The US firm is a market leader in the region, and weaker sales there and in western Europe prompted Agco to trim its 2009 profit and revenue outlook as it reported a 26% rise in fourth-quarter earnings Monday.
Agco forecast tractor and combine sales to South America will fall by 20% to 30% this year, worse than the forecast of a 10% to 20% decline made last November by rival Deere & Co.
The region has been a key growth driver for the farm-equipment sector, which had been riding high on record commodity prices. Tractor sales in Mercosur members Brazil and Argentina climbed 30% last year, with combines up 50%.

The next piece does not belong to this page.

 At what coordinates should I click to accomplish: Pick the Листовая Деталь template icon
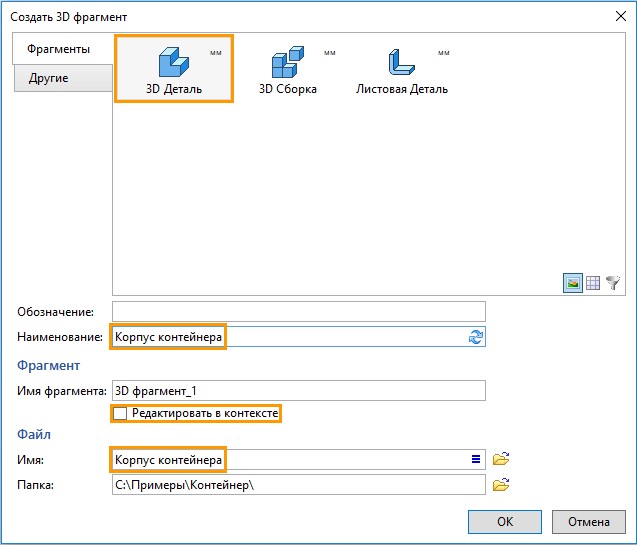(x=401, y=62)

Agco expects sales across the industry to fall in every major region this year, with North America down 5% compared with 2008 and Europe off 5% to 10%, led by declines in central Europe and Russia.

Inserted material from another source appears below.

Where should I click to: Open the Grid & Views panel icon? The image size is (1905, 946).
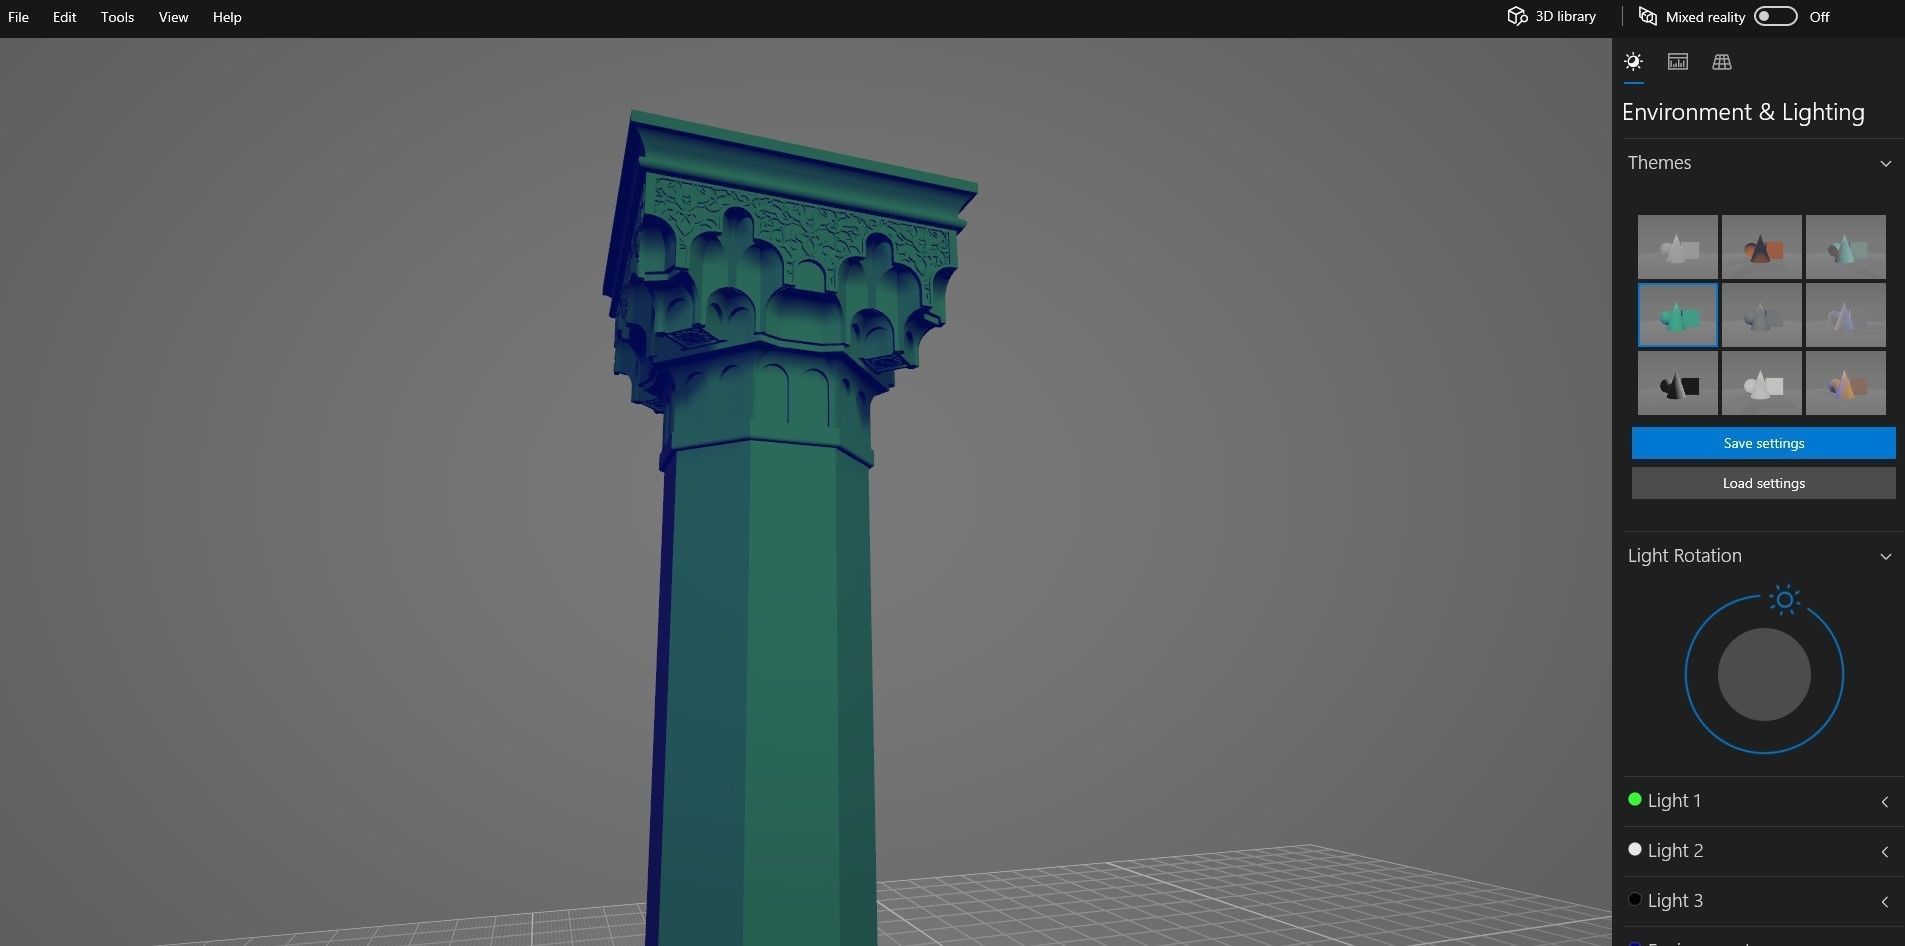point(1722,62)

Adverse currency movements are also expected to hurt Agco, wiping 800 million to 900 million US dollars from 2009 revenue. The company trimmed its revenue estimate to 7.5 billion US dollars from a prior estimated midpoint of 7.75 billion.
Agco still expects to push through an average 4% price rise this year despite the weaker demand and lower raw-material costs, which had been soaring.
Agco is considered the world's largest manufacturers and distributors of agricultural equipment with brands Massey Ferguson, Valtra, Challenger and Fendt sold to more than 140 countries.